I rapporti tra Comune di Viterbo e facchini di Santa Rosa non sono certo dei migliori. Addesso c’è “il patto dell’Expo”, che in qualche modo – vista l’importanza e l’unicità dell’occasione li vede tutti d’un sentimento, ma tra le due realtà fanno fatica a camminare serenamente l’una al fianco dell’altra. Come poi dovrebbe essere e sarebbe auspicabile che fosse per la città.
L’ultima gaffe la sera della partenza di Fiore del Cielo per Milano. E’ balzata all’occhio l’assenza dei facchini. Non invitati, nessuno da Palazzo dei Priori ha pensato di far partire uno straccio di telefonata verso il Sodalizio.

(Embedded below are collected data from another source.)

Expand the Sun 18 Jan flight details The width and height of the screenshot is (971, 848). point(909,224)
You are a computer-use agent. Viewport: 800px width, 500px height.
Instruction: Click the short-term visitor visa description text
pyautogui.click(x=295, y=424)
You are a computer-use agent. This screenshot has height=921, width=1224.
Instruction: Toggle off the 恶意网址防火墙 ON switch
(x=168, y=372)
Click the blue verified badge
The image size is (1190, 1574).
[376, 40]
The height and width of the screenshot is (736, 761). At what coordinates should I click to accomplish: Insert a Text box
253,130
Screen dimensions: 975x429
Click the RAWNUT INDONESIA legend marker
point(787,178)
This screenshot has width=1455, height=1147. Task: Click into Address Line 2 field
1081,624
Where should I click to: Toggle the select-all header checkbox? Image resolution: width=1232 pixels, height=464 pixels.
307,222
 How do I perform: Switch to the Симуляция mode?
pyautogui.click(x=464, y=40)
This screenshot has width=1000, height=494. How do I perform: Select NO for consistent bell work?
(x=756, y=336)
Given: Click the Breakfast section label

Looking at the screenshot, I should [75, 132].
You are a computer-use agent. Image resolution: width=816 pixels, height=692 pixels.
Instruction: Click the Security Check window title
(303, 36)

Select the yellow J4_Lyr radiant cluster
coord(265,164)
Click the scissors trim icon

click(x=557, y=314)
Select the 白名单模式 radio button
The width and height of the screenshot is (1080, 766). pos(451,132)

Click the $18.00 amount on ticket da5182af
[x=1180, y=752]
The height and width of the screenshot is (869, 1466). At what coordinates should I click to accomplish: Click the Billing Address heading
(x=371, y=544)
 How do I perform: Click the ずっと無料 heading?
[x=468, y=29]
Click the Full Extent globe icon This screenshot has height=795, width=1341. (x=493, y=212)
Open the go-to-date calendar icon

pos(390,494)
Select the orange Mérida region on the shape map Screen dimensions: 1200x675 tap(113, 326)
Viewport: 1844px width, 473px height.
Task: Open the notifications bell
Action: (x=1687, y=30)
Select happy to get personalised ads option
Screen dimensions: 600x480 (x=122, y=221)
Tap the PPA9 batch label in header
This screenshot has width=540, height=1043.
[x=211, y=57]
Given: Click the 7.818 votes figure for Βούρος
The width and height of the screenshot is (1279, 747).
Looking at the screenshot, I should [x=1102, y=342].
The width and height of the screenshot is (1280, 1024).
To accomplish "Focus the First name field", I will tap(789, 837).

E pensare che si è aperto un piccolo spiraglio di riavvicinamento. Considerando che dovrebbe essere interesse del Comune e del sindaco curare questo rapporto, anche per riportare alla normalità la situazione, sarebbe forse il caso che il primo cittadino incarichi qualche suo consigliere ai rapporti con il Sodalizio.
Qualcuno incaricato di sistemare le cose, magari così – grazie all’aiuto del tempo – si potrebbe tornare tutti “d’un sentimento”.